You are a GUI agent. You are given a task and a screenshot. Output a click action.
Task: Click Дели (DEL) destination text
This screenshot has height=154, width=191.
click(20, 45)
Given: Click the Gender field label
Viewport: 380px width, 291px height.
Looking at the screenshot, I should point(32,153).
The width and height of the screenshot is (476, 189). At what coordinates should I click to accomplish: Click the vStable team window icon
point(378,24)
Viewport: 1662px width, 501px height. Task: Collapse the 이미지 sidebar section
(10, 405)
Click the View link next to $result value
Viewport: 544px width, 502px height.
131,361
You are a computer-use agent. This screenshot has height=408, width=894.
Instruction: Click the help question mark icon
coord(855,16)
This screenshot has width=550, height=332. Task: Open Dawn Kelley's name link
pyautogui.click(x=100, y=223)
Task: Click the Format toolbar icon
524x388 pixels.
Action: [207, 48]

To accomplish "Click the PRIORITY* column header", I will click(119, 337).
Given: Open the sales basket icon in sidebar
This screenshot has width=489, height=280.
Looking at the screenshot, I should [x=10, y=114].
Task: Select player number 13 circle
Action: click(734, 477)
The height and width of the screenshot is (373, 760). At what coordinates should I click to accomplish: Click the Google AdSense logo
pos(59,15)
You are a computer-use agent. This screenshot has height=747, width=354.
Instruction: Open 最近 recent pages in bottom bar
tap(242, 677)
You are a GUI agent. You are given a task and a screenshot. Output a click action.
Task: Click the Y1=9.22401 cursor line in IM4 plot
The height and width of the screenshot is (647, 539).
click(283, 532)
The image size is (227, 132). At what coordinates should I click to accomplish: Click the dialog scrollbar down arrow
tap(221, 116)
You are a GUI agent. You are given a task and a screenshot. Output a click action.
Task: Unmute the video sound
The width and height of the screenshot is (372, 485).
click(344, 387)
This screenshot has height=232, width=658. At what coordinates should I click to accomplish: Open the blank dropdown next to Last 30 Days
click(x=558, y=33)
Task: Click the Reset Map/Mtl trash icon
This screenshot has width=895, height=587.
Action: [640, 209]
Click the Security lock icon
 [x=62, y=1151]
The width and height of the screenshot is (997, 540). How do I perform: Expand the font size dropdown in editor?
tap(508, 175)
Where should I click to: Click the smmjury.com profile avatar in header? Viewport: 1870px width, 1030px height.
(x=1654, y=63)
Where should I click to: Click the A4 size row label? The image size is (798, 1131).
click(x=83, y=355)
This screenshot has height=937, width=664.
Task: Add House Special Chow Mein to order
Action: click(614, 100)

▶ _EXERCISE OBJECTIVE_:
Write out the lines from the one containing "This screenshot has width=550, height=332." through the one containing "tap(242, 677)", both included, as a JSON list of strings, one string per line, leaving out blank lines.

▶ _REPLY TO THE EXERCISE_:
[
  "This screenshot has width=550, height=332. Task: Open Dawn Kelley's name link",
  "pyautogui.click(x=100, y=223)",
  "Task: Click the Format toolbar icon",
  "524x388 pixels.",
  "Action: [207, 48]",
  "To accomplish \"Click the PRIORITY* column header\", I will click(119, 337).",
  "Given: Open the sales basket icon in sidebar",
  "This screenshot has width=489, height=280.",
  "Looking at the screenshot, I should [x=10, y=114].",
  "Task: Select player number 13 circle",
  "Action: click(734, 477)",
  "The height and width of the screenshot is (373, 760). At what coordinates should I click to accomplish: Click the Google AdSense logo",
  "pos(59,15)",
  "You are a computer-use agent. This screenshot has height=747, width=354.",
  "Instruction: Open 最近 recent pages in bottom bar",
  "tap(242, 677)"
]